To do → Go through the listing and return every line with "Política" in it.

——

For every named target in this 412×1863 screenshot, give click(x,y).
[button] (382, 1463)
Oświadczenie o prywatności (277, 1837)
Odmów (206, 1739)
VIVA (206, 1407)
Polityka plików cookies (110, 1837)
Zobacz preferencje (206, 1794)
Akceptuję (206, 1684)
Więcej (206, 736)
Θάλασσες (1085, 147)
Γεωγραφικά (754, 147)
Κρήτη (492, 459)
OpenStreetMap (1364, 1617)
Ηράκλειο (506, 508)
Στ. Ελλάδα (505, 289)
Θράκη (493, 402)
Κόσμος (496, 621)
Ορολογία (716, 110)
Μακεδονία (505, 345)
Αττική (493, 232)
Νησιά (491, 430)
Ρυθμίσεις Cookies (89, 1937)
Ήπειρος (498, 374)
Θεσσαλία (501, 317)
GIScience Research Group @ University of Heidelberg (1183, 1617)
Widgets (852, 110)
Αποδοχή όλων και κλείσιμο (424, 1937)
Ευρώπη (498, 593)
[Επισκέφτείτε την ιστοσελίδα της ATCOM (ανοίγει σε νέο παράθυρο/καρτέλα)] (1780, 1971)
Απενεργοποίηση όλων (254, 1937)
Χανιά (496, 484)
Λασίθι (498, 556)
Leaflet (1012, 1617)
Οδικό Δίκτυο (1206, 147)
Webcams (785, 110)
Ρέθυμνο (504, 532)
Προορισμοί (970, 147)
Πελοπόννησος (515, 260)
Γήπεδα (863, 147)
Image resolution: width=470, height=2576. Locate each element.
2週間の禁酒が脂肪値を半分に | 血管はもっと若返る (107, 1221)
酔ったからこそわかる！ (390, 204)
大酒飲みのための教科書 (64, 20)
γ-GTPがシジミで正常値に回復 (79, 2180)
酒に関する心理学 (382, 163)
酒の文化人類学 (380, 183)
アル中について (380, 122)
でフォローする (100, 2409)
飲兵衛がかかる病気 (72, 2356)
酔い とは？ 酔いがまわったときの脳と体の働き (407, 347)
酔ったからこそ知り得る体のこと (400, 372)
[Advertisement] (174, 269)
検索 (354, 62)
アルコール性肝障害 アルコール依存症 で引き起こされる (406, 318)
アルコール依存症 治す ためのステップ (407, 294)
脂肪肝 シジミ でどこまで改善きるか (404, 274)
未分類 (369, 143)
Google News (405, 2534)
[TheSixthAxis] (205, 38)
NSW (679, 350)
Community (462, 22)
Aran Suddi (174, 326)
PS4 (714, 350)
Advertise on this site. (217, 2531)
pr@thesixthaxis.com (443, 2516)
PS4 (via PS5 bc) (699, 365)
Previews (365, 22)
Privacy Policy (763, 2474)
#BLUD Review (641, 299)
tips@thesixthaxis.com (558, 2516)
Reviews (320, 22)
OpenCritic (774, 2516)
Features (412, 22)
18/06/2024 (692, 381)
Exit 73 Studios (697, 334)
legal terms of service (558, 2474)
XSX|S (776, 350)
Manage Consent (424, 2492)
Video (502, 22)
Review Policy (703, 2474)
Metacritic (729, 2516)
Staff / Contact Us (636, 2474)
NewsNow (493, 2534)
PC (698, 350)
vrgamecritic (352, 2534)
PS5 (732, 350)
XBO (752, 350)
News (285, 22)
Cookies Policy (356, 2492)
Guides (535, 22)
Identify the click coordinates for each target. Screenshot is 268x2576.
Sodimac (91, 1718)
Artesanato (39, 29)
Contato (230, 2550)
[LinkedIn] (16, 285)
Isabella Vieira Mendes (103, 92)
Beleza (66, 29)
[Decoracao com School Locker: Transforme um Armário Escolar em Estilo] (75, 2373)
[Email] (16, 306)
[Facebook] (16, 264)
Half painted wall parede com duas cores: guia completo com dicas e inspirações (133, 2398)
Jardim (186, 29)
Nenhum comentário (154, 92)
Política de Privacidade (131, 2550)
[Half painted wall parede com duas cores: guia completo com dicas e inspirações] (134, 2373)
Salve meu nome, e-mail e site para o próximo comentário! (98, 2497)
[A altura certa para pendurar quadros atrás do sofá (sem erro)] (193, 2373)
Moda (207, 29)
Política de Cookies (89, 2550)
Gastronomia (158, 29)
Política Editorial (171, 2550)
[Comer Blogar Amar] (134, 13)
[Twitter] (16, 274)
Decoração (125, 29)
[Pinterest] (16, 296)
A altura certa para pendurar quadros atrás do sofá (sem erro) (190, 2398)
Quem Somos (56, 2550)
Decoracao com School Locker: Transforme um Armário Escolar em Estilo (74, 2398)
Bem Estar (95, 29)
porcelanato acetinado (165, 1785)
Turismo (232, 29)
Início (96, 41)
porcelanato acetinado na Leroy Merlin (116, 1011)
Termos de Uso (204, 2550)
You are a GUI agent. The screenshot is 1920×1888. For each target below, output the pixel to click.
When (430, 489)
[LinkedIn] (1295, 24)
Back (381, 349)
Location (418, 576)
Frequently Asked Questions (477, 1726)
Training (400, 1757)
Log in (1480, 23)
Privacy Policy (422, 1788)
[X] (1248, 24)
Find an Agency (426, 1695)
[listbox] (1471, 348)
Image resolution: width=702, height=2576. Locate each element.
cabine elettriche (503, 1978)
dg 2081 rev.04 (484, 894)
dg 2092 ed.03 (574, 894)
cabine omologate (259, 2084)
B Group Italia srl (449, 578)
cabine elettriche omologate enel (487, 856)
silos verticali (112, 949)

——

Problem solution →
Política de Privacidade (131, 2550)
Política de Cookies (89, 2550)
Política Editorial (171, 2550)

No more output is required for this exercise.